*Data under study*:
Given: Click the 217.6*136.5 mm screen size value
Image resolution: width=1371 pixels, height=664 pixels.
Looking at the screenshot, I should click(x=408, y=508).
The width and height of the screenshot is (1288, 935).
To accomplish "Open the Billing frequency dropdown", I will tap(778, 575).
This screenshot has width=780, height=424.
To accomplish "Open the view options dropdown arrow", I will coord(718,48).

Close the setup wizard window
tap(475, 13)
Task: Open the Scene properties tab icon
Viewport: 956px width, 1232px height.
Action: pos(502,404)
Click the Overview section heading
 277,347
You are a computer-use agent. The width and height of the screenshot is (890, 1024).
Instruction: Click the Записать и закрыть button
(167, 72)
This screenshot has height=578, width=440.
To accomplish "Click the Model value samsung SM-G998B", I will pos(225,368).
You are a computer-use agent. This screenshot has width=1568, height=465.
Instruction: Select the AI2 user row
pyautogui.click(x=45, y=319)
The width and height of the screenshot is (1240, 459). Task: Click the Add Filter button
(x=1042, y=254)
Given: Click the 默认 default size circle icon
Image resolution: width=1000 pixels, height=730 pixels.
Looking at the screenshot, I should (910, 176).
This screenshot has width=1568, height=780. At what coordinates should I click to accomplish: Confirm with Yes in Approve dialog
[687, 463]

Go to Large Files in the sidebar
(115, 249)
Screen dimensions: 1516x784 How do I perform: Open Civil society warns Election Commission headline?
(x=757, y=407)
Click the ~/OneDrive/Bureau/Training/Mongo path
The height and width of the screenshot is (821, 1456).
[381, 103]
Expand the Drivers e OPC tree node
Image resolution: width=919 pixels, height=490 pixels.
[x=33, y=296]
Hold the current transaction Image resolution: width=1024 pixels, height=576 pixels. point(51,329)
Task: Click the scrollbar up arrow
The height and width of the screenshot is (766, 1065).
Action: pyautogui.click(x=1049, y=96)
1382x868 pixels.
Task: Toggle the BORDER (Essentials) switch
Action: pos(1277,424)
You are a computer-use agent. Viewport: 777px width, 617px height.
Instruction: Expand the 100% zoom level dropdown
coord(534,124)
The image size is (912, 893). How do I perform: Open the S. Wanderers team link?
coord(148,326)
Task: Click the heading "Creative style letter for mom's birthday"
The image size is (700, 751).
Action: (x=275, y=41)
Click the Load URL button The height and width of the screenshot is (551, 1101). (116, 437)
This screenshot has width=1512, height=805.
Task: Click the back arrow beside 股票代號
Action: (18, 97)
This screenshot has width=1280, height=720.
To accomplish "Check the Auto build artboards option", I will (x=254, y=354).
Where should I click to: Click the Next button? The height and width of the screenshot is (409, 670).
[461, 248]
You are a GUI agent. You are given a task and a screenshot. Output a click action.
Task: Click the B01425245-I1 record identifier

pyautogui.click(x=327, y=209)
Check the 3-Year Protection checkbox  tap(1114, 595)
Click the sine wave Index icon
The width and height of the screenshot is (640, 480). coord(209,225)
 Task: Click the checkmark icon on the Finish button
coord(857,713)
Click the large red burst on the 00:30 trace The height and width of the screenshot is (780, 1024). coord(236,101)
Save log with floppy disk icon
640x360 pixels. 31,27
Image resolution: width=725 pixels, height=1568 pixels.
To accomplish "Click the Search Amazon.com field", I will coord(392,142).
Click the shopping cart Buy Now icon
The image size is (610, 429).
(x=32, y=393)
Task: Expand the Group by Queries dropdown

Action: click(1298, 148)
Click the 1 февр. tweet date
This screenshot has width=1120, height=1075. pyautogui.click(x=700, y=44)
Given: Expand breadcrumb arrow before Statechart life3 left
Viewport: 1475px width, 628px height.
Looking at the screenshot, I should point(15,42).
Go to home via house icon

*Task brief*: Among the lines above, list those that contain the word "value".

*Solved problem*:
Given: Click the 217.6*136.5 mm screen size value
To accomplish "Click the Model value samsung SM-G998B", I will pos(225,368).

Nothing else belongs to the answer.